Recensione Nioh 2 Complete Edition

Articolo di · 4 Febbraio 2021 ·

Versione testata: PC (Steam/press access)

Sono passati ormai 11 mesi da quando Nioh 2 è approdato su PlayStation 4. Reduce da un successo strepitoso, grazie al congeniale mix tra Giappone feudale e dinamiche soulslike, il secondo capitolo si è ritagliato una fetta importante di pubblico tra coloro i quali attendevano un seguito al tanto amato Nioh e tra coloro i quali erano in astinenza da Sekiro: Shadows Die Twice.

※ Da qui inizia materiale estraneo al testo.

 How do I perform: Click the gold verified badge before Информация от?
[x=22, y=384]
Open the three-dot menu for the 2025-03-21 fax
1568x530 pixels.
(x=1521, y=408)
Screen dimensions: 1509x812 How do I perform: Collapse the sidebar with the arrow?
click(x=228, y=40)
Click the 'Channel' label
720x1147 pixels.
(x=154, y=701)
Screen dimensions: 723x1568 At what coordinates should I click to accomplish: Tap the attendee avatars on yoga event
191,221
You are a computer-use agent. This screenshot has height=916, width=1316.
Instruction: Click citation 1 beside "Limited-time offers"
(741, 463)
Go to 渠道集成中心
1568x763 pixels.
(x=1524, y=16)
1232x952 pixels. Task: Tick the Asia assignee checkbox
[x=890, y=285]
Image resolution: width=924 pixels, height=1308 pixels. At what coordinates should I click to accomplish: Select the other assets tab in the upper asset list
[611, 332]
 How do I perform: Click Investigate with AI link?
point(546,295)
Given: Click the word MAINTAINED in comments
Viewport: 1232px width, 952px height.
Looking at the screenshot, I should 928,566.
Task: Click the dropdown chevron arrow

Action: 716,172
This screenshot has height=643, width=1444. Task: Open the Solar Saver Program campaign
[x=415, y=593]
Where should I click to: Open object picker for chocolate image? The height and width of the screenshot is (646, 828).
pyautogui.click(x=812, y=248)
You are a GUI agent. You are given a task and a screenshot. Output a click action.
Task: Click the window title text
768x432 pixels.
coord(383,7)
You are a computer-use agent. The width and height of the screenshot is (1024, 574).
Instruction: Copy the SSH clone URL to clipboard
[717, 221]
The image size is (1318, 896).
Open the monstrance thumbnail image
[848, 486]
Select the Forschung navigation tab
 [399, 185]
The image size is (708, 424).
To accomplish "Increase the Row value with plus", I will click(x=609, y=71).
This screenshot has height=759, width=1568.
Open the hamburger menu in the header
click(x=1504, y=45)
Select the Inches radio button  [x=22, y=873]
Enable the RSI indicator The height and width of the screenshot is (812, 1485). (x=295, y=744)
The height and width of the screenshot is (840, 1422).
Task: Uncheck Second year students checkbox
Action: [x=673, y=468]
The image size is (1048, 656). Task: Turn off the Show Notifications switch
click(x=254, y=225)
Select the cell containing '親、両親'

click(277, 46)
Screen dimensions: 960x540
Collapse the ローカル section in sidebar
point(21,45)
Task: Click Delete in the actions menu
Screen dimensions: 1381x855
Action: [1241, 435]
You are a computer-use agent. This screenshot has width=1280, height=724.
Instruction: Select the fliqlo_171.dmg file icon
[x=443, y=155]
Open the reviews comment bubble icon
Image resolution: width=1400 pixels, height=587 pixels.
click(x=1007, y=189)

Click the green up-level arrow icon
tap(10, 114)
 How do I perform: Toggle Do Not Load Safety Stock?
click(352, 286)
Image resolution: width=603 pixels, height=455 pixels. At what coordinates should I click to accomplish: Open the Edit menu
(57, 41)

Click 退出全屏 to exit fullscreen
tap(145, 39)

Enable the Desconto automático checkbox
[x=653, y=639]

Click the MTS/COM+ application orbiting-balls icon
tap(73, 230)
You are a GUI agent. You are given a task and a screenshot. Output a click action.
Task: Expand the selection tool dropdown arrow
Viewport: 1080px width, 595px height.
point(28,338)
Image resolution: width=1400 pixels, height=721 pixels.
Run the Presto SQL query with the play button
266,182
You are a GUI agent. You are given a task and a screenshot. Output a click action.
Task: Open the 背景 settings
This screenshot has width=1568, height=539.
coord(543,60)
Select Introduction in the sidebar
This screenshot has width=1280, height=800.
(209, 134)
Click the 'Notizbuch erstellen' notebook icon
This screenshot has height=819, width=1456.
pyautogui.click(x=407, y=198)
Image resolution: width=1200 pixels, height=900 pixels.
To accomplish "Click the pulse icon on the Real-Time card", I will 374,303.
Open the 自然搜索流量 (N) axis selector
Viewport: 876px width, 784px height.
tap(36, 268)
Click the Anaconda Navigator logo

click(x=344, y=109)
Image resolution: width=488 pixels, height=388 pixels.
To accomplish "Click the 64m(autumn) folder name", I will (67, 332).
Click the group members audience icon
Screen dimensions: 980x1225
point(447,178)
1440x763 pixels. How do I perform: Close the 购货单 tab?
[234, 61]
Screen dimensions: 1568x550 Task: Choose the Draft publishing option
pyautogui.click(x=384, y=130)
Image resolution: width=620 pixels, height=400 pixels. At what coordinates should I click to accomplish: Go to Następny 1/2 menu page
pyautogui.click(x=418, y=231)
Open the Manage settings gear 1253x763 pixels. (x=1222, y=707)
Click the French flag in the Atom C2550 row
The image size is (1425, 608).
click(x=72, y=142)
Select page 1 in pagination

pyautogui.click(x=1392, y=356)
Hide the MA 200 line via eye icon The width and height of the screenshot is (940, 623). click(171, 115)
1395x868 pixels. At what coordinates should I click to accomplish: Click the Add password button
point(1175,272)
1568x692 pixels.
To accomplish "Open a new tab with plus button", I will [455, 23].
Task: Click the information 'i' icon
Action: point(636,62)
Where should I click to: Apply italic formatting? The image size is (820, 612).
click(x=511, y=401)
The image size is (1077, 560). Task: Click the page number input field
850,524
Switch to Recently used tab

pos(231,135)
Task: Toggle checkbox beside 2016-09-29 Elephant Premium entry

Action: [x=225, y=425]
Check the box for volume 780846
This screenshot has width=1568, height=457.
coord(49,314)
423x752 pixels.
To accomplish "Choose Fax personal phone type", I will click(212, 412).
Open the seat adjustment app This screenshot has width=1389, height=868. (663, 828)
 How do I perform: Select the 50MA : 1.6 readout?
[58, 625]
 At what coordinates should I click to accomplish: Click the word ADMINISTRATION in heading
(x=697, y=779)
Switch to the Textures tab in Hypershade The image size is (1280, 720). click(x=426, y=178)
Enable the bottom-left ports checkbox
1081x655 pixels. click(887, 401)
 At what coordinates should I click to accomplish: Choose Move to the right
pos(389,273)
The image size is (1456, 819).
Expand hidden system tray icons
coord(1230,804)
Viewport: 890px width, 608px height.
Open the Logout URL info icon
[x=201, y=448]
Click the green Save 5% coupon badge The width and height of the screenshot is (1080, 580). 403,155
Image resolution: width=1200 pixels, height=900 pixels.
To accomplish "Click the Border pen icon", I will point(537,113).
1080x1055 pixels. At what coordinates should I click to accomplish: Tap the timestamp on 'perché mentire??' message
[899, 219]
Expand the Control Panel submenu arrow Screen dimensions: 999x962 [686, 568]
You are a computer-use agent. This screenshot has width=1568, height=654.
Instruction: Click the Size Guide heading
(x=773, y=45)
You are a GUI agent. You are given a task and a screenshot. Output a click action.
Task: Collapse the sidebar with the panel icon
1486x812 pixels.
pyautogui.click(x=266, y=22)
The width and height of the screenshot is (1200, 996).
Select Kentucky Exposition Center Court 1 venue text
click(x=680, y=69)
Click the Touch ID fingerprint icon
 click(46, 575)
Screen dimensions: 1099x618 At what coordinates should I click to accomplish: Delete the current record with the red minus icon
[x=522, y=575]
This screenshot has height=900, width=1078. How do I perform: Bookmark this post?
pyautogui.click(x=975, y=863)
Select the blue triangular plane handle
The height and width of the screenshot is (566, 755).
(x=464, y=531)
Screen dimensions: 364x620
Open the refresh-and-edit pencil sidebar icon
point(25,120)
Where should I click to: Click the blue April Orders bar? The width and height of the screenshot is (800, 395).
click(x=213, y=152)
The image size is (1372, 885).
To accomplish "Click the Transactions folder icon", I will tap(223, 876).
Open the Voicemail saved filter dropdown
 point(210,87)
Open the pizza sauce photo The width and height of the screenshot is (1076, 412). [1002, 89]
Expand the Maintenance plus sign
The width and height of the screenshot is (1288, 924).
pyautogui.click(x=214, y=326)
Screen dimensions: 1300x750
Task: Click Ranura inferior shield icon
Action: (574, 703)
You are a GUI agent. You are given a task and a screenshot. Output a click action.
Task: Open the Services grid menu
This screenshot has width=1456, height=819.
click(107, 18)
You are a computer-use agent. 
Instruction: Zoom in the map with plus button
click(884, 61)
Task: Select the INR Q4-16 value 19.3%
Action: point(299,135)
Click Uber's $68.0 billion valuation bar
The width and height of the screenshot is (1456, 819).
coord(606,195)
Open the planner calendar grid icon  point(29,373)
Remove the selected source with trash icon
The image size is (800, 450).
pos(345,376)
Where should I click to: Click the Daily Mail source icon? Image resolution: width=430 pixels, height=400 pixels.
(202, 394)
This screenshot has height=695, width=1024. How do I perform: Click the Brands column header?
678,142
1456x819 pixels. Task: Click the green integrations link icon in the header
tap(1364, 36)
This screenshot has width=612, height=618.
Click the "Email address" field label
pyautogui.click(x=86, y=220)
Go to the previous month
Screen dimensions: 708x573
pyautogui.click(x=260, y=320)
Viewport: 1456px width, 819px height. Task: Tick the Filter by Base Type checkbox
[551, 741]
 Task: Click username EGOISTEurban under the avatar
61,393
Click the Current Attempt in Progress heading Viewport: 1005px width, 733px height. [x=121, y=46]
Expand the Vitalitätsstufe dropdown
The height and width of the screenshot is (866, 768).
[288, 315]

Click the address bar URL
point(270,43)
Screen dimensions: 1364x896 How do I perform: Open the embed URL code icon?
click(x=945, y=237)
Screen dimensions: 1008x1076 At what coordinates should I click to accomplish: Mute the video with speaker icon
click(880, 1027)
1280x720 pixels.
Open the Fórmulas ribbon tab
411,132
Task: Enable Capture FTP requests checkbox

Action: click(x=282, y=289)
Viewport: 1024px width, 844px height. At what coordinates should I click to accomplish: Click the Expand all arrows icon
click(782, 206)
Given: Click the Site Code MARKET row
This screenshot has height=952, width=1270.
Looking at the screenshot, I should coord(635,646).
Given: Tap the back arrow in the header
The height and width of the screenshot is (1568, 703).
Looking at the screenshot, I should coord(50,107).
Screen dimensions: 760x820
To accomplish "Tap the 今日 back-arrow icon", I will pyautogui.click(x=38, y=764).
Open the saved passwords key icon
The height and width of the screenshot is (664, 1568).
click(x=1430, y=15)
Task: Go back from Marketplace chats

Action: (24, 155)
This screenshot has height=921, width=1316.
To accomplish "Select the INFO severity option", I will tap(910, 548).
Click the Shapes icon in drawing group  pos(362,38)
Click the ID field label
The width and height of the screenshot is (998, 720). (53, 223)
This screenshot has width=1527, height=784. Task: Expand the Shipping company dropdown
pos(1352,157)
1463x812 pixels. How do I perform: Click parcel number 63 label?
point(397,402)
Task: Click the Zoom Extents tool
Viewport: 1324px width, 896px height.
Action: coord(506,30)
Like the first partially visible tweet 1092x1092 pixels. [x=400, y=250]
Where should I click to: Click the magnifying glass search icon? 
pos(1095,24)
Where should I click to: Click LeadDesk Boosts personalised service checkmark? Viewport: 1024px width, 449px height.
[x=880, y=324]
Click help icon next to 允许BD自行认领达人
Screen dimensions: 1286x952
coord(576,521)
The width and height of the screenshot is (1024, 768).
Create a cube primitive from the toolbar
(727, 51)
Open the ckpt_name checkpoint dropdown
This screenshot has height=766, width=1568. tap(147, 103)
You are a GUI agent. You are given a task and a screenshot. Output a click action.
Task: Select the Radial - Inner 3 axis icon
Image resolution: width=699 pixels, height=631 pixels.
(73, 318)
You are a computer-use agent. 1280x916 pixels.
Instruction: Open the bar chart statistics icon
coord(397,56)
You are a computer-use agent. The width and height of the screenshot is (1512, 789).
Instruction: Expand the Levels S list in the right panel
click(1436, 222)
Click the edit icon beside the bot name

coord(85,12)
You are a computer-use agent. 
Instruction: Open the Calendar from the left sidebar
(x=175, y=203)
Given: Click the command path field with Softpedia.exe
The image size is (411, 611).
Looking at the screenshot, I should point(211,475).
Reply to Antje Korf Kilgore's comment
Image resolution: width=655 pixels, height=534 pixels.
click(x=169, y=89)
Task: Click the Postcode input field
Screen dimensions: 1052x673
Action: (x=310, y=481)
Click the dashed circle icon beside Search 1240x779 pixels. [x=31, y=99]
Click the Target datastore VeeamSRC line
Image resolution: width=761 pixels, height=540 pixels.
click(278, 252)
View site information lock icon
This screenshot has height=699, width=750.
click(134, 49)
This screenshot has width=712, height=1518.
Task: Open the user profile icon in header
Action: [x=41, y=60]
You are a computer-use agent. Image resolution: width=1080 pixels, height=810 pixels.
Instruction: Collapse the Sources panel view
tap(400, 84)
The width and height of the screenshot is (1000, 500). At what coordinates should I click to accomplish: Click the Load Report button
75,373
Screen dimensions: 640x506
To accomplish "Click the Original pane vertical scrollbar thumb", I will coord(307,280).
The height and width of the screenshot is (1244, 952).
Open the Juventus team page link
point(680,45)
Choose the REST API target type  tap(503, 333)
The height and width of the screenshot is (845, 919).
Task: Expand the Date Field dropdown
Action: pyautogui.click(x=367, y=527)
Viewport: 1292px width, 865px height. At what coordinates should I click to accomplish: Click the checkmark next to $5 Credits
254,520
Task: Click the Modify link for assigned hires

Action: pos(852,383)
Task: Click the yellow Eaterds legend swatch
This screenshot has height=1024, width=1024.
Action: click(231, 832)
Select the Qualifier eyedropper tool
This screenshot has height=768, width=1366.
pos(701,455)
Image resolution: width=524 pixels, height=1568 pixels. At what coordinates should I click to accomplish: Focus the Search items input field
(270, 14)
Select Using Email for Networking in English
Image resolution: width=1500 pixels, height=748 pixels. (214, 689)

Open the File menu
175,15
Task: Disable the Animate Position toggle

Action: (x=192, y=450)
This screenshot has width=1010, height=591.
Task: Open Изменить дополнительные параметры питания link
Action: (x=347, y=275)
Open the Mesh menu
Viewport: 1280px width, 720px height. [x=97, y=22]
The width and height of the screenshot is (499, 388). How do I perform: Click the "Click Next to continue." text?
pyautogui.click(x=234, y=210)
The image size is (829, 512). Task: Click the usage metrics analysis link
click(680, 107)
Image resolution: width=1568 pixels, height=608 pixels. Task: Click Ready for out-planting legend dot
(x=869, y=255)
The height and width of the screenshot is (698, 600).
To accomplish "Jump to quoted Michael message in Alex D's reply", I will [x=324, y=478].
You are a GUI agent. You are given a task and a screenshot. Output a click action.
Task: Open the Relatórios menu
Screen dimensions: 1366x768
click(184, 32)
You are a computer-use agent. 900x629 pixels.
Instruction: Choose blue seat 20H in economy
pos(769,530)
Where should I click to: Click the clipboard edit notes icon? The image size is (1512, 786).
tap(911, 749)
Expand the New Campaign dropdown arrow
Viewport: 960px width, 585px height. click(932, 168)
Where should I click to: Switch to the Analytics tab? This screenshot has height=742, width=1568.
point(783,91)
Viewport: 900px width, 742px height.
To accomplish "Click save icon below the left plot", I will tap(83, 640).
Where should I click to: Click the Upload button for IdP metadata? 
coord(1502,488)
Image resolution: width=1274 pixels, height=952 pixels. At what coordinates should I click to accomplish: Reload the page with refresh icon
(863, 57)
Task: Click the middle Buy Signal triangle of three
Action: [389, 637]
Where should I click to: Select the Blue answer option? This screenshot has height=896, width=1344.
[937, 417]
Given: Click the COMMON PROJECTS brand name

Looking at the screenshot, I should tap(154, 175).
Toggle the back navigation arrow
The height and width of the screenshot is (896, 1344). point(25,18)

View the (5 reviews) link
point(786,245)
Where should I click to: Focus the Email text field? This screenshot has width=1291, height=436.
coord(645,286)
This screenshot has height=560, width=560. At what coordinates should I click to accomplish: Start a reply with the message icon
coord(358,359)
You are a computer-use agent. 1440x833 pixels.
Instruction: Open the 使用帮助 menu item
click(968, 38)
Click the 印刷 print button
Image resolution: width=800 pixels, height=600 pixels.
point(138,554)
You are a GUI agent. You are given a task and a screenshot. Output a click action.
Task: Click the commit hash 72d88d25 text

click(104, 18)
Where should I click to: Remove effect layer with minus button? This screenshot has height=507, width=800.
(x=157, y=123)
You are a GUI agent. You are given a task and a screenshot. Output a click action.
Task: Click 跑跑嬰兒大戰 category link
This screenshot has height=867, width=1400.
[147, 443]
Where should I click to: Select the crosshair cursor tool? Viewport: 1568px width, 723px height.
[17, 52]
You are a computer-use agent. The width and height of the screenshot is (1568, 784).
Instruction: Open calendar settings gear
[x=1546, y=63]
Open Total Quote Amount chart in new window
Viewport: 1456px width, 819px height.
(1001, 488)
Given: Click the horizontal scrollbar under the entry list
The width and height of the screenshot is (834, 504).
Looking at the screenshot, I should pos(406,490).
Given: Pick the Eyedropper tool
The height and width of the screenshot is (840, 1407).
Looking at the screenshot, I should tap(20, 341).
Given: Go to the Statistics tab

Nonostante portasse il “2” nel proprio nome, il secondo capitolo di Nioh in realtà era un prequel del suo predecessore ambientato durante la violenta transizione tra il periodo Sengoku e il periodo Momoyama, esattamente nell’anno 1555. Come se non bastasse il contorno intriso di sangue e violenza, nella narrazione del gioco il Giappone è invaso dagli Yokai, creature demoniache che stanno passando a fil di ferro ciò che rimane di una terra ormai martoriata.

Sono passati undici mesi, dicevamo, undici mesi che hanno visto l’esplodere di una pandemia e l’arrivo di una nuova generazione di console eppure il fascino del souls like in salsa giapponese è rimasto invariato e con questa complete edition abbiamo l’opportunità di goderci un gran titolo, nella sua forma migliore.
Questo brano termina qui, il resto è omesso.